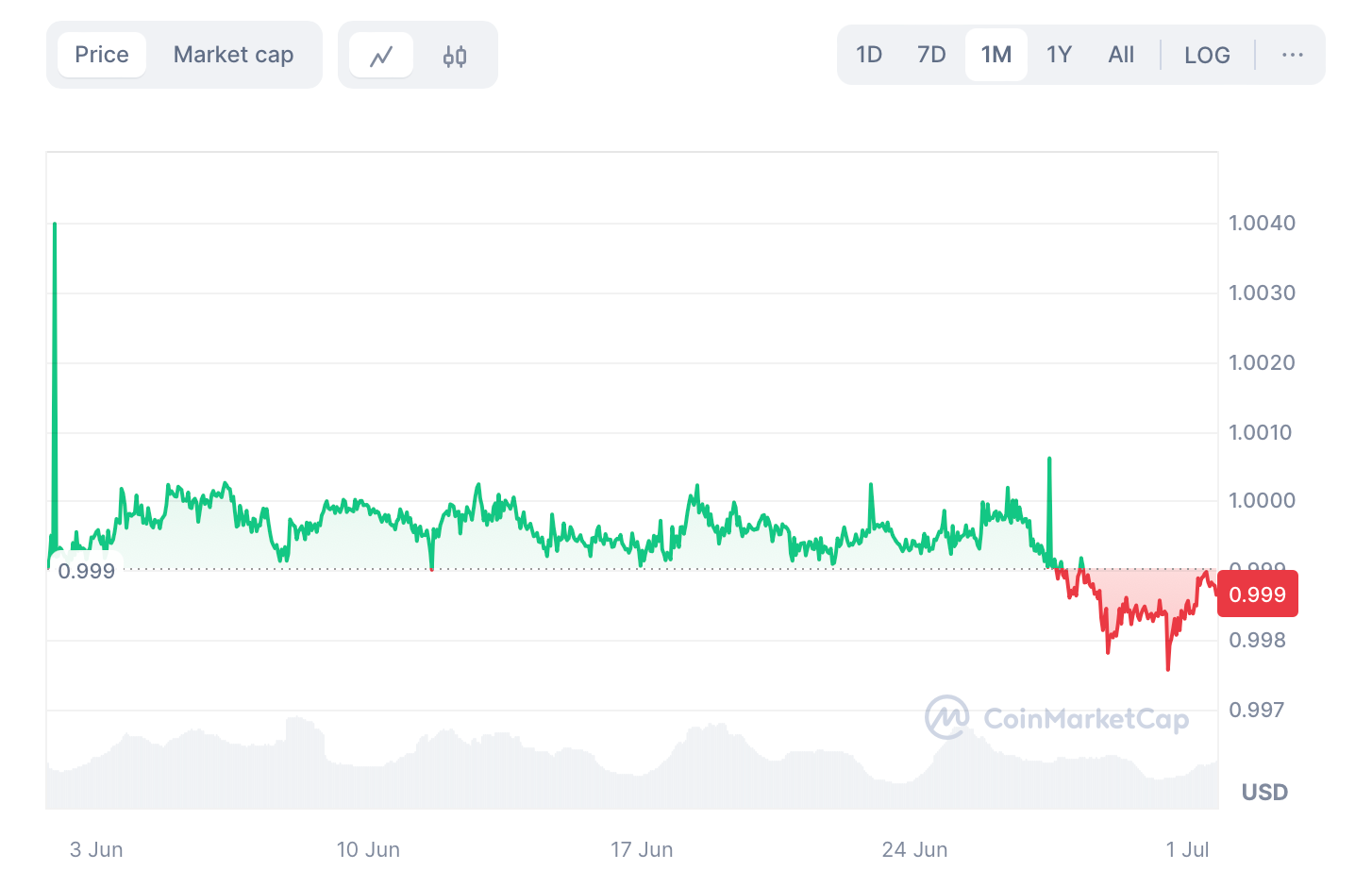Open additional timeframe choices via ellipsis
This screenshot has height=887, width=1372.
pos(1291,55)
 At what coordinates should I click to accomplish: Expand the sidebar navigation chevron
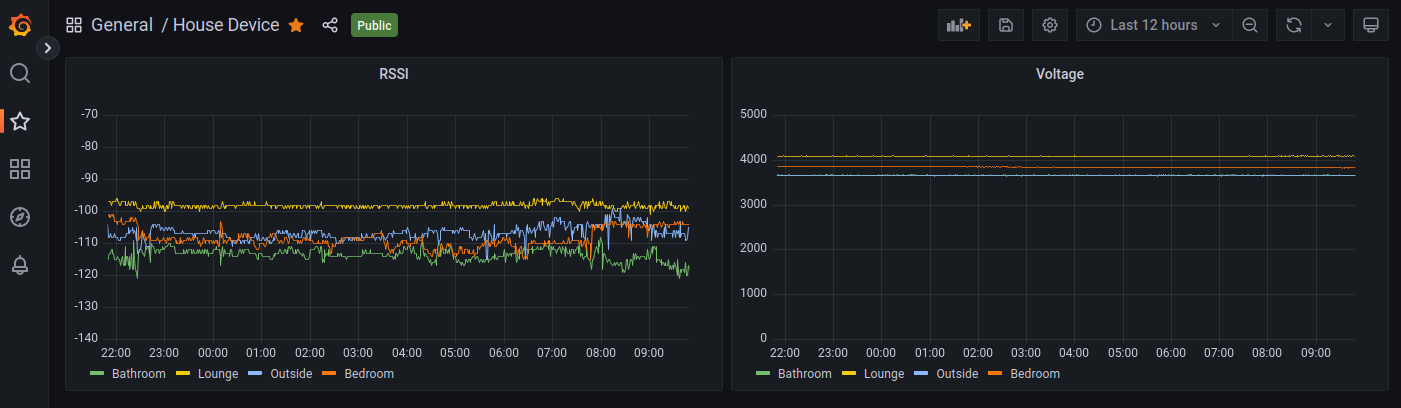pyautogui.click(x=47, y=48)
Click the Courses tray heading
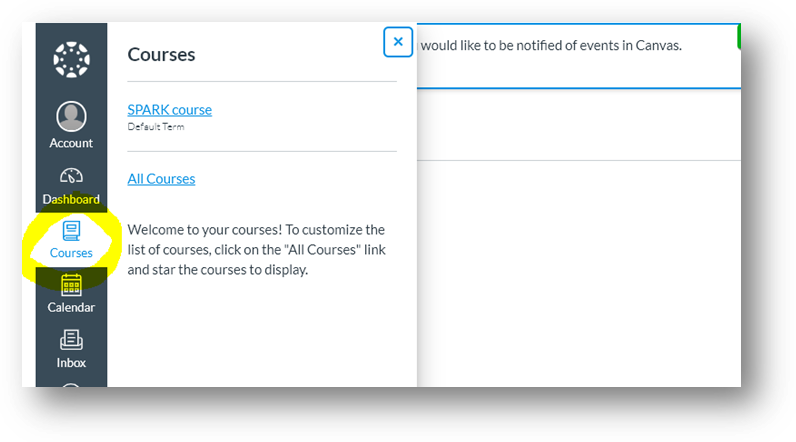The width and height of the screenshot is (796, 442). tap(161, 55)
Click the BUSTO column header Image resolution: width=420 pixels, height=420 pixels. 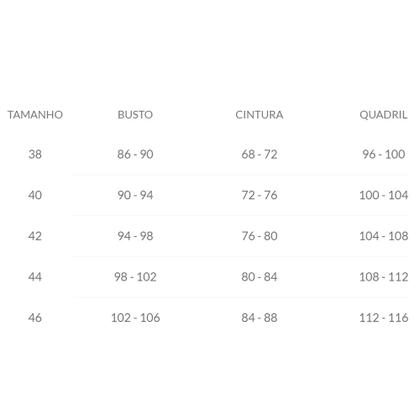point(135,115)
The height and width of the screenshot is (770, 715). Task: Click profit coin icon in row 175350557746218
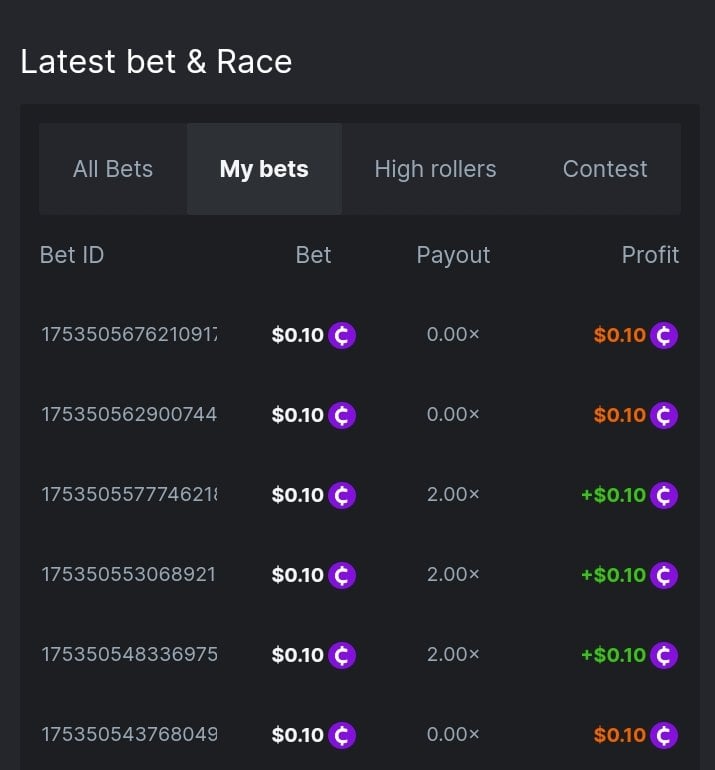tap(664, 495)
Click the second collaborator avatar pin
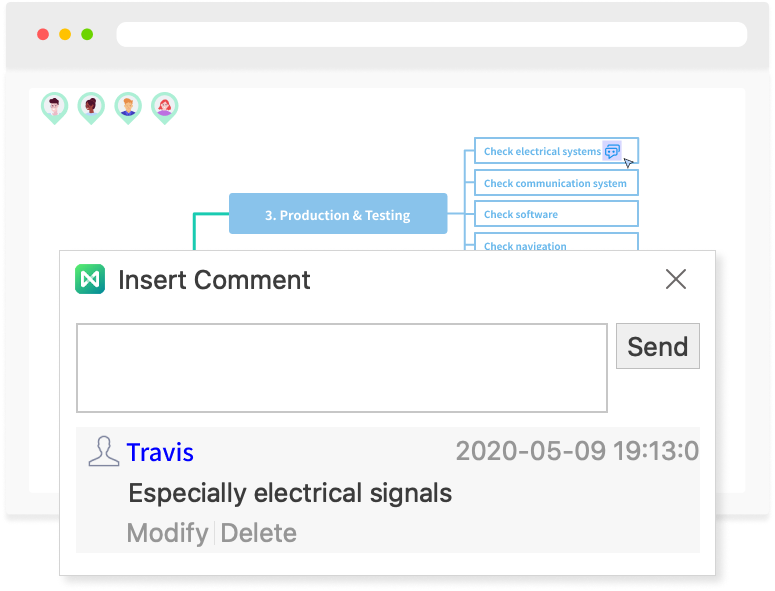Image resolution: width=775 pixels, height=591 pixels. click(91, 106)
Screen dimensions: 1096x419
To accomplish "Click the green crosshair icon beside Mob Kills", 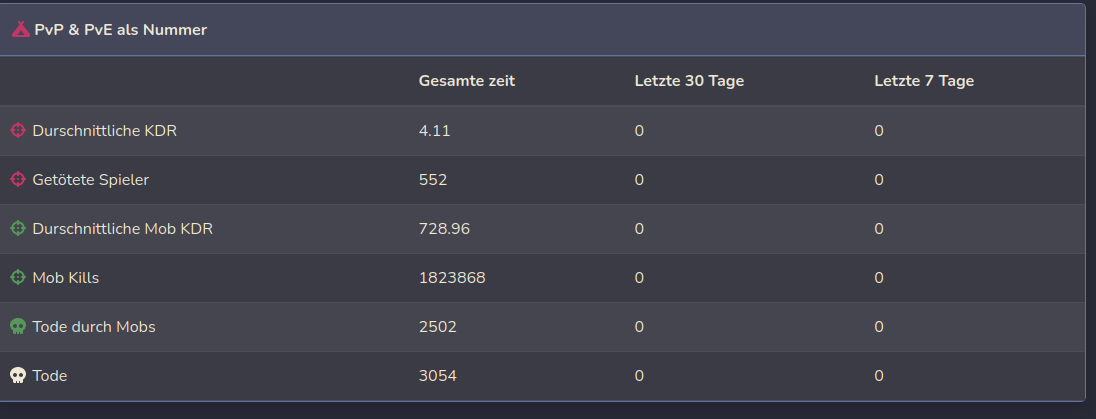I will coord(18,278).
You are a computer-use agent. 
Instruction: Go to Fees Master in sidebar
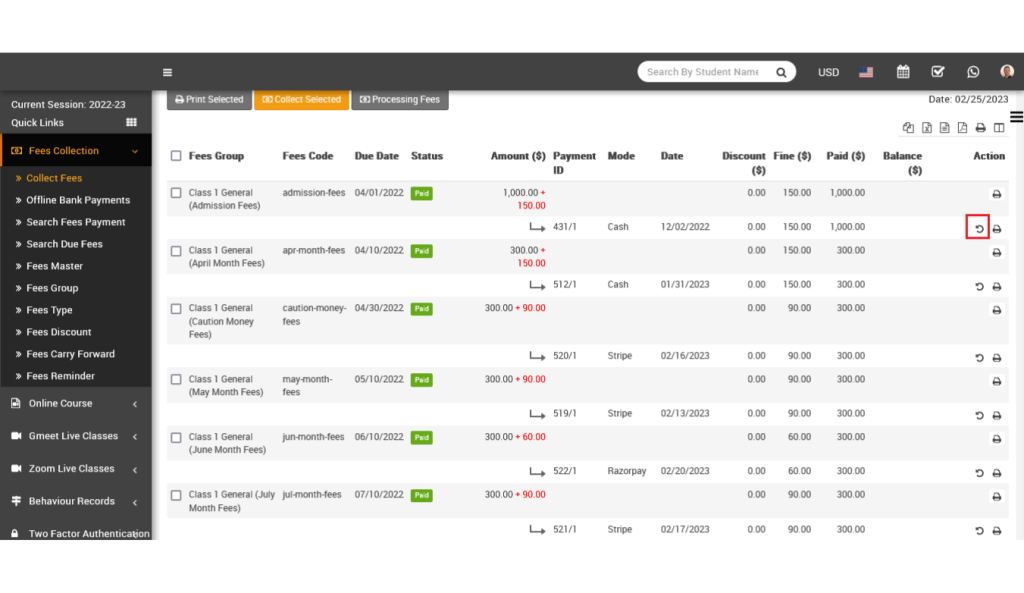pos(54,266)
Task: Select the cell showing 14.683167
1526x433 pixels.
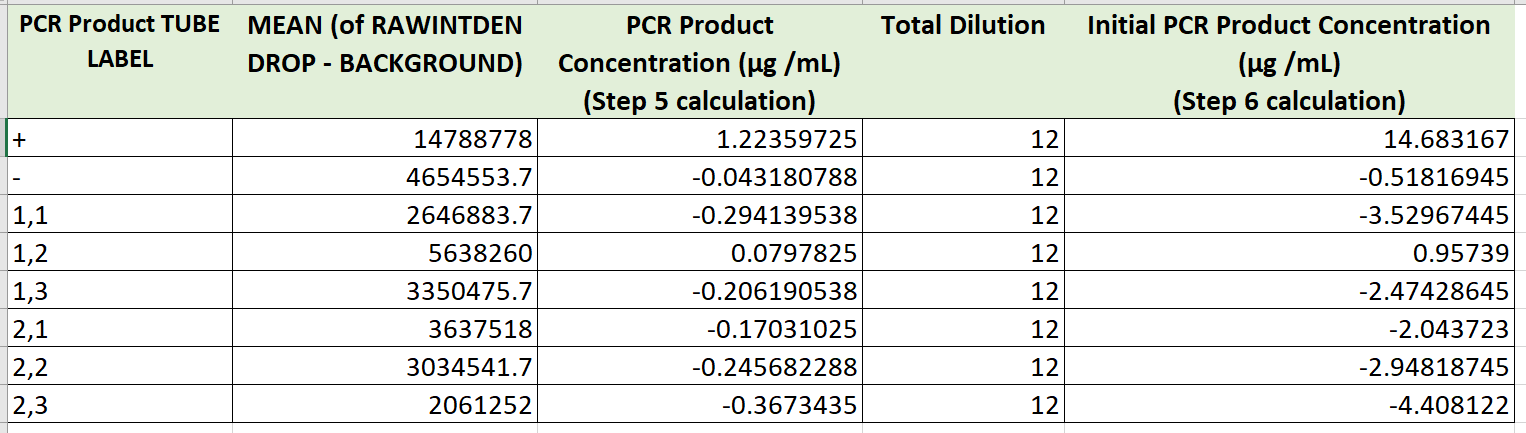Action: click(x=1288, y=140)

********

Exercise directions:
Take the lines from the one that contains "Task: Select the cell showing 14.683167" down to the last line of the listing above, both included, and set them down exactly, leaving out pictures.

Response:
Task: Select the cell showing 14.683167
1526x433 pixels.
Action: click(x=1288, y=140)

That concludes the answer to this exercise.